The Center of Our Planet Earth Has Patchy, Variable Weather
We all know about the weather on our planet, but what about weather that occurs in the center of the Earth? Scientists have found that the temperature 3,000 kilometers below the surface of Earth is much more varied than previously thought.
"Where the mantle meets the core is a more dramatic boundary than the surface of Earth," said Hrvoje Tkalcic, one of the researchers, in a news release. "The contrast between the solid mantle and the liquid core is greater than the contrast between the ground and the air. The core is like a planet within a planet. The cneter of Earth is harder to study than the center of the sun."
Temperatures in the lower mantle reach around 3,000 to 3,500 degrees Celsius and the barometer reads about 125 gigapascels, which is about one and a quarter million times atmospheric pressure. Variations in these temperatures, though, affect the speed at which travel through Earth.

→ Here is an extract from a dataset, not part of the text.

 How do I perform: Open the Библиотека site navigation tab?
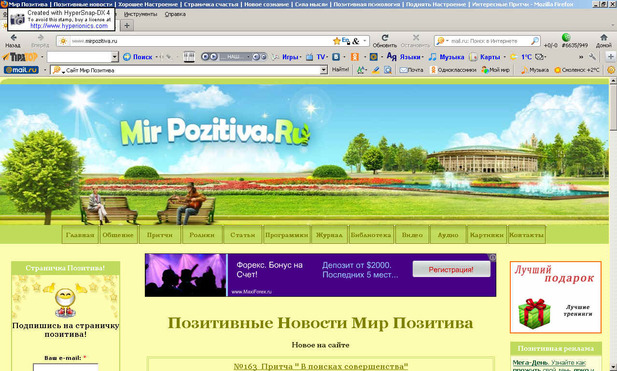tap(371, 235)
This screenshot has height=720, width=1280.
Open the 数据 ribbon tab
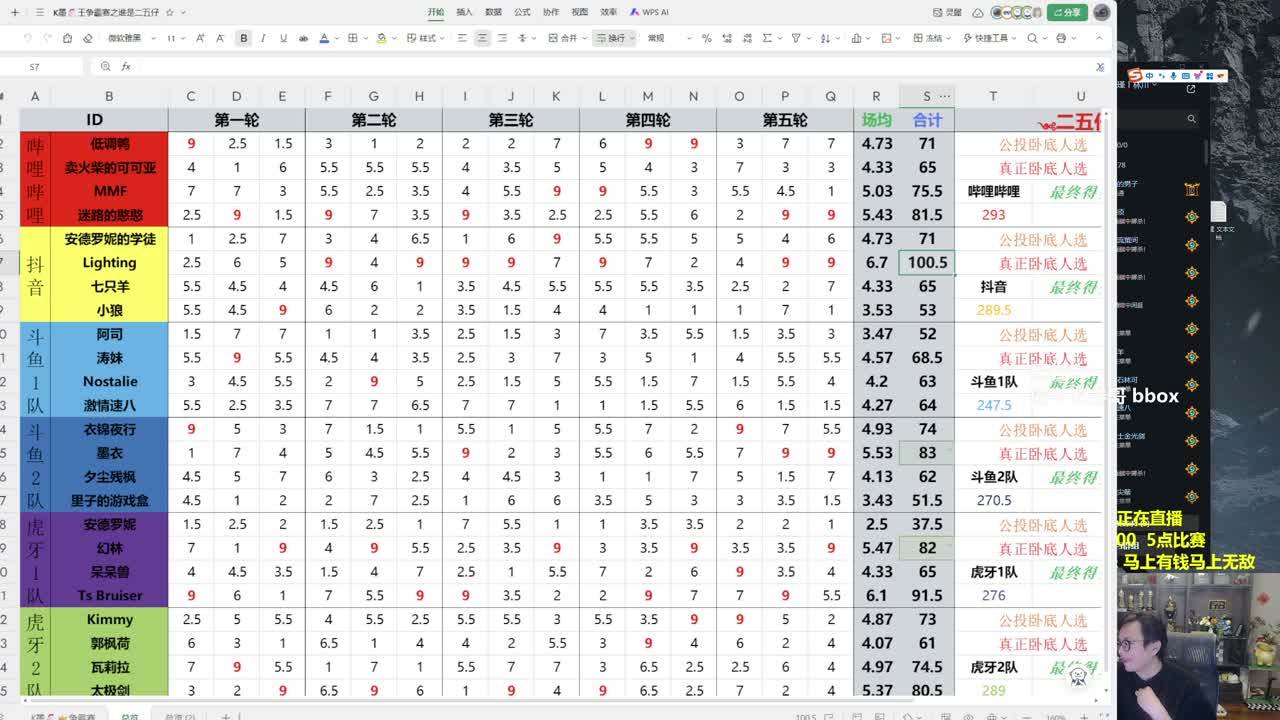[493, 12]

In this latest study, the researchers examined more than 4,000 seismometers' measurements of earthquakes from around the world. Then, the scientists ran a complex mathematical process to unravel the data and build the most detailed global map of the lower mantle, showing features ranging from as large as the entire hemisphere down to 400 kilometers across.
So what did they find? The map revealed the seismic speeds varied more than expected over these distances. These differences were probably driven by heat transfer across the core-mantle boundary and radioactivity.
"These images will help us understand how convection connects Earth's surface with the bottom of hte mantle," said Tkalcic. "These thermal variations also have profound implications for the geodynamo in the core, which creates Earth's magnetic field."
The findings are published in the journal Scientific Reports.